The demonstration was the latest in a series of mass protests in recent months of conservative President Park Geun-hye. She has been criticized for her increasingly harsh treatment of union members and dissidents resisting her drive to make labor markets more flexible.

The demonstrators, also carrying banners and handheld signs and shouting for Park to step down, marched through downtown streets as large groups of police officers moved along and kept them at close watch. The walk brought the demonstrators to an area near a hospital where a 69-year-old protester remains in a coma after being injured during a huge rally on Nov. 14, when dozens were hurt in clashes with police.

Police said about 2,500 people participated in Saturday's rally. The crowd was significantly smaller than the protest in November and a peaceful follow-up demonstration on Dec. 5, which drew a combined total of more than 80,000 people.

Park's government has clamped down on labor and civic groups involved in organizing last month's rally, holding them responsible for the violence.

Prosecutors are considering indicting arrested Korean Confederation of Trade Unions President Han Sang-gyun for sedition, a charge unseen in South Korean courts since the 1980s, when the country was under military dictatorship. Under South Korean law, sedition is punishable by up to 10 years in prison.

> **USING THE INFORMATION**:
A - According to the passage on the South Korean protests, how many people did police say took part in Saturday's rally?
B - Please write the next part of the passage on the South Korean protests, picking up after its final sentence.
The data that comes next is separate material, unrelated to the passage on the South Korean protests.

> **GIVEN INFORMATION**:

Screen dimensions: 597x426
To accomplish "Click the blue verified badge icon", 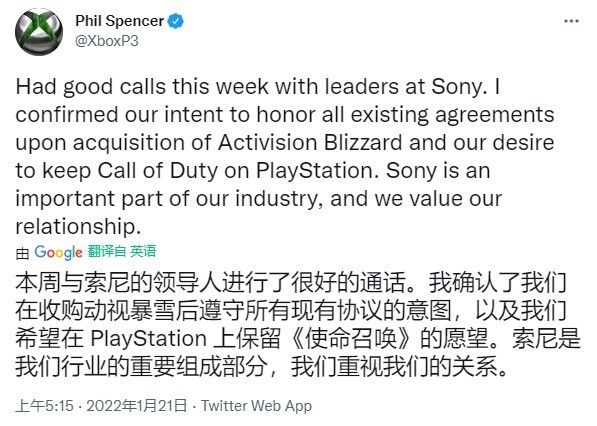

> **LIST OF ANSWERS**:
A - About 2,500 people.

B -
The government's tough stance on protesters has added concerns about what critics see as Park's unwillingness to tolerate dissent. Prosecutors in recent months have pushed several criminal defamation cases against journalists and activists, who have been outspoken in their disapproval of Park.

There is also widespread resistance to the government's decision to require middle and high schools to use only state-issued history textbooks starting in 2017, which critics say is an attempt to whitewash the dictatorships that preceded South Korea's bloody transition toward democracy in the 1980s.

Park is the daughter of slain military dictator Park Chung-hee, who ruled South Korea in the 1960s and '70s, and whose legacy as a successful economic strategist is marred by a brutal record of civilian oppression.